Information shown

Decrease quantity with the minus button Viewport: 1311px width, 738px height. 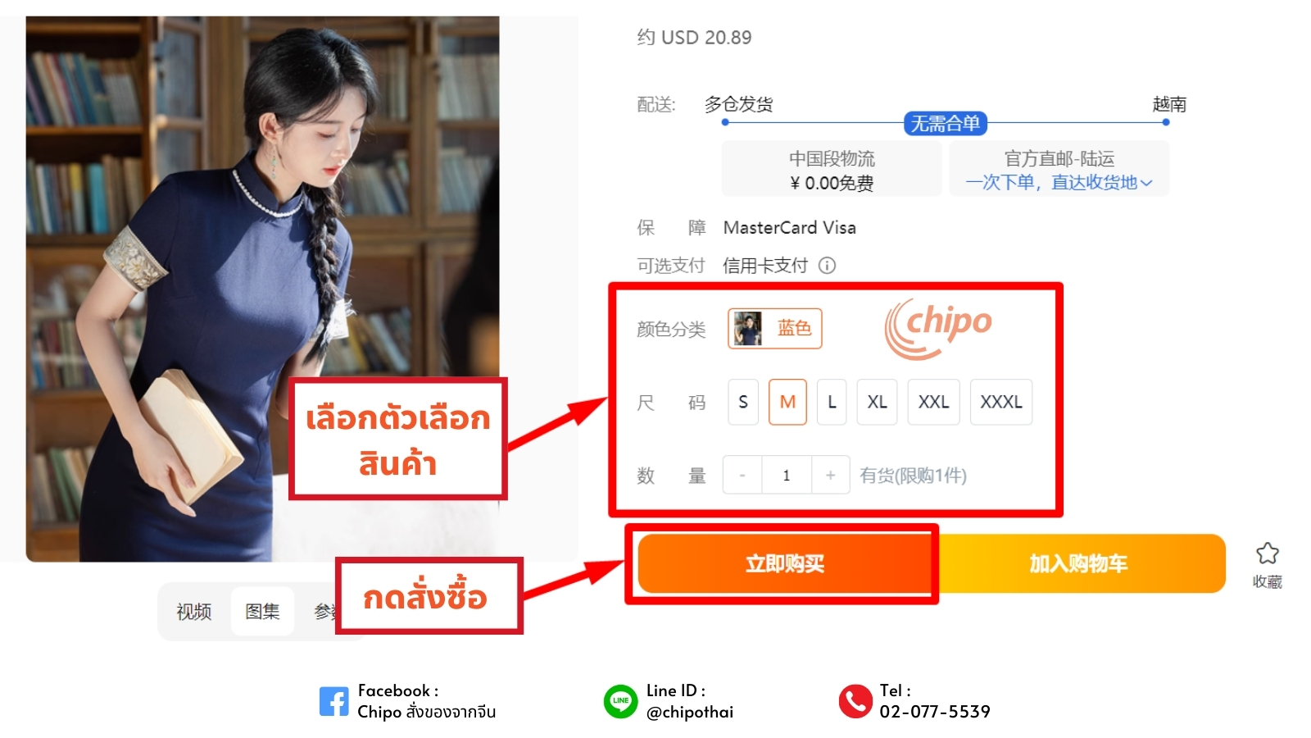point(742,475)
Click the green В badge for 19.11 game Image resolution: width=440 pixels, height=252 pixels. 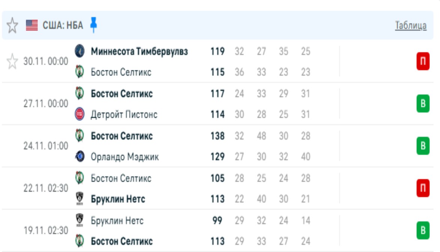(x=423, y=230)
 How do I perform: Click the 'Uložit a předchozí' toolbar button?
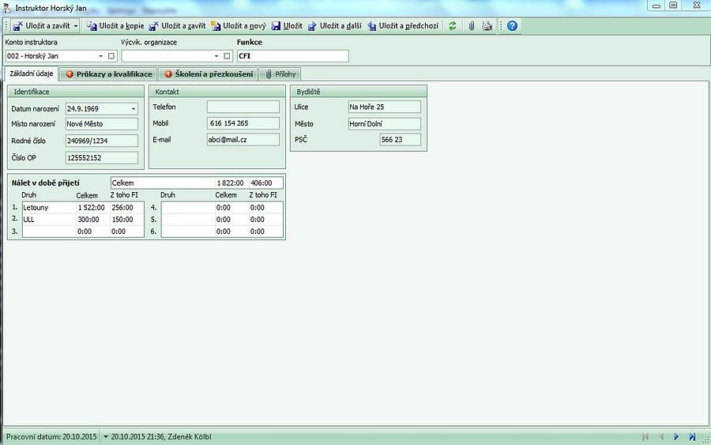[403, 26]
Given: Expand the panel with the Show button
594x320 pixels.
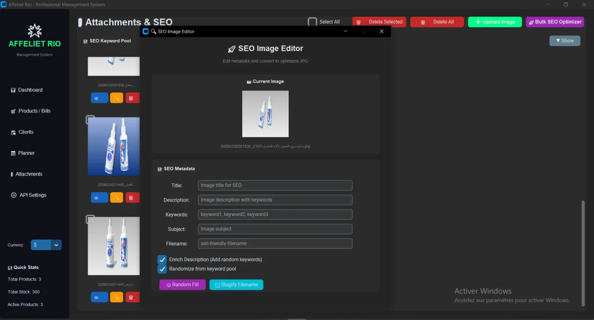Looking at the screenshot, I should (565, 41).
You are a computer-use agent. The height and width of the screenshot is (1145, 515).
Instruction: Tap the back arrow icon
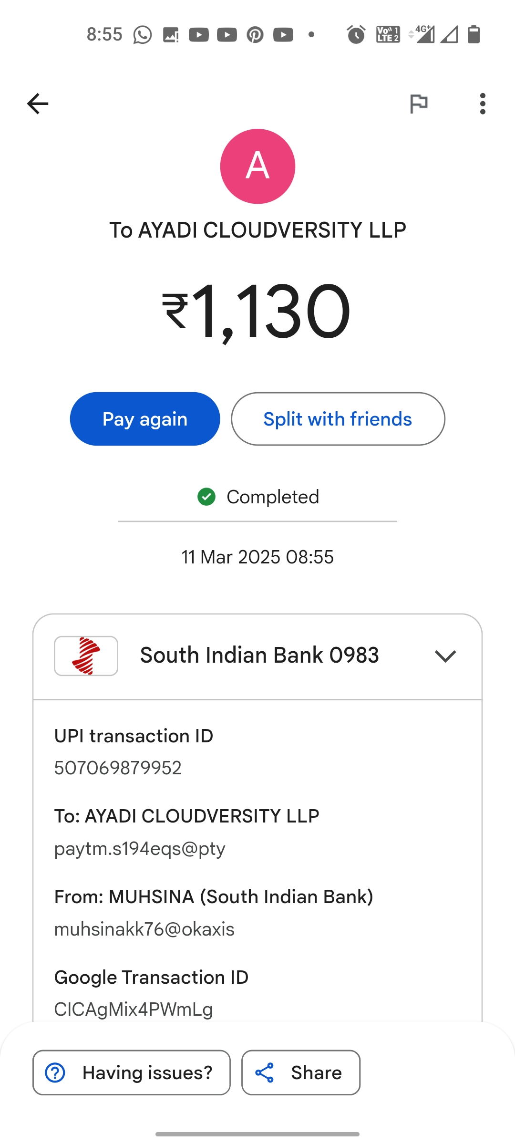coord(38,104)
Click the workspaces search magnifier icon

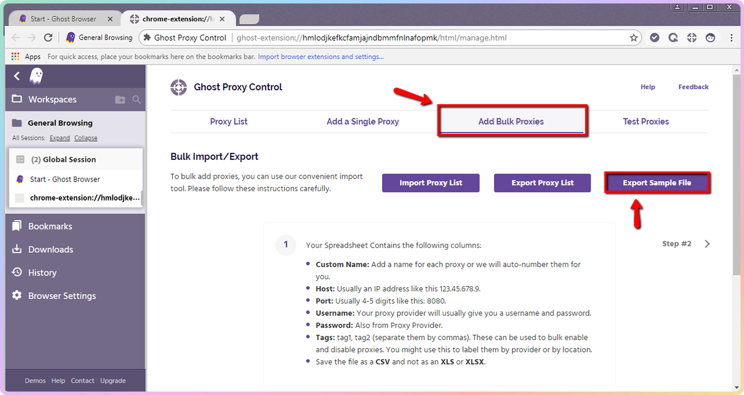coord(136,100)
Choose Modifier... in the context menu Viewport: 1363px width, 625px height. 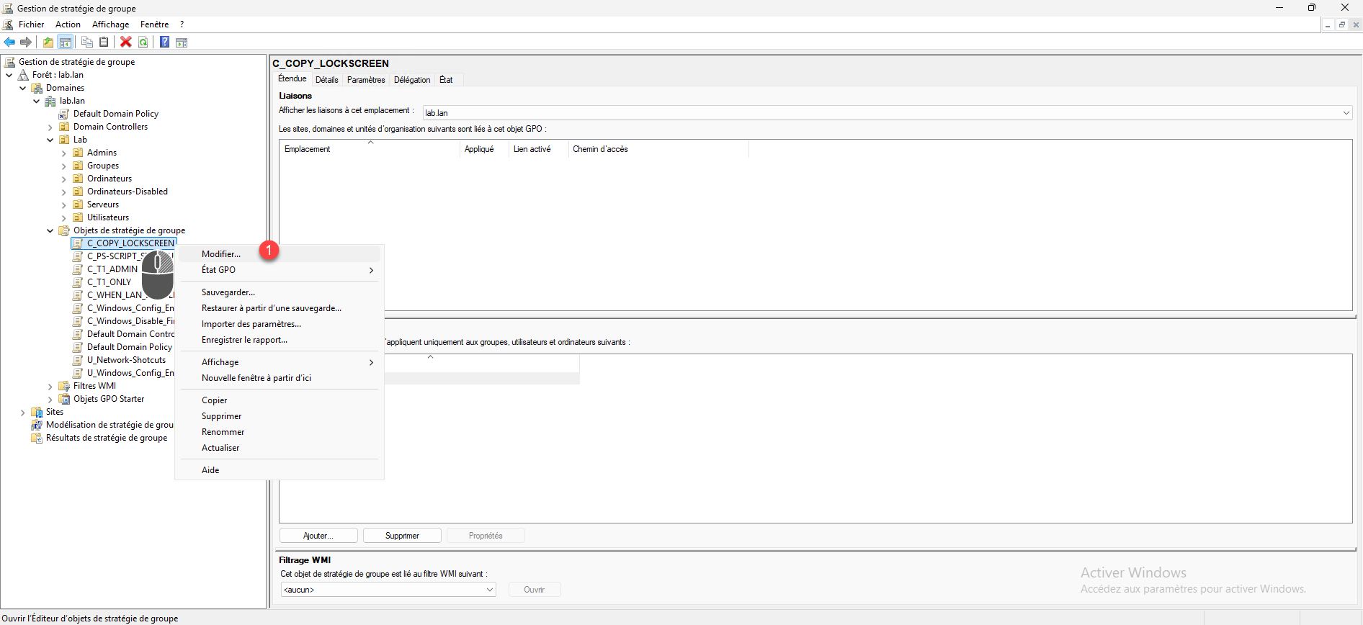click(x=221, y=254)
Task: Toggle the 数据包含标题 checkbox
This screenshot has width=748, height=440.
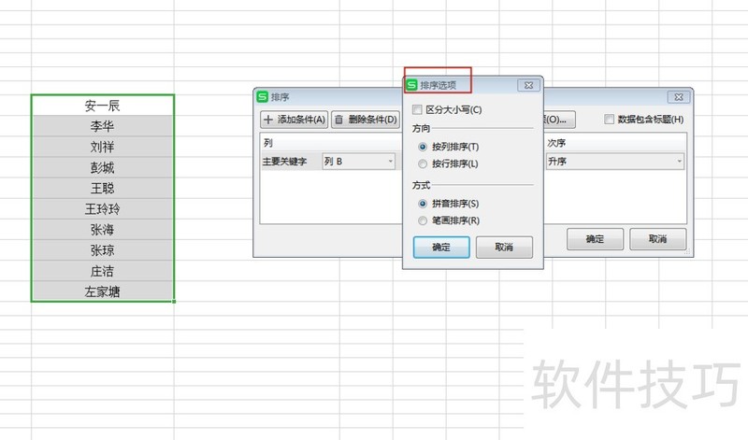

What to produce
Rewrite the records starting at the line that contains "Task: Toggle the 数据包含标题 checkbox" and ending at the end of the records, with "screenshot" replaced by "image" and everything else unchanged. Omit the pictures.

Task solution
Task: Toggle the 数据包含标题 checkbox
This image has width=748, height=440.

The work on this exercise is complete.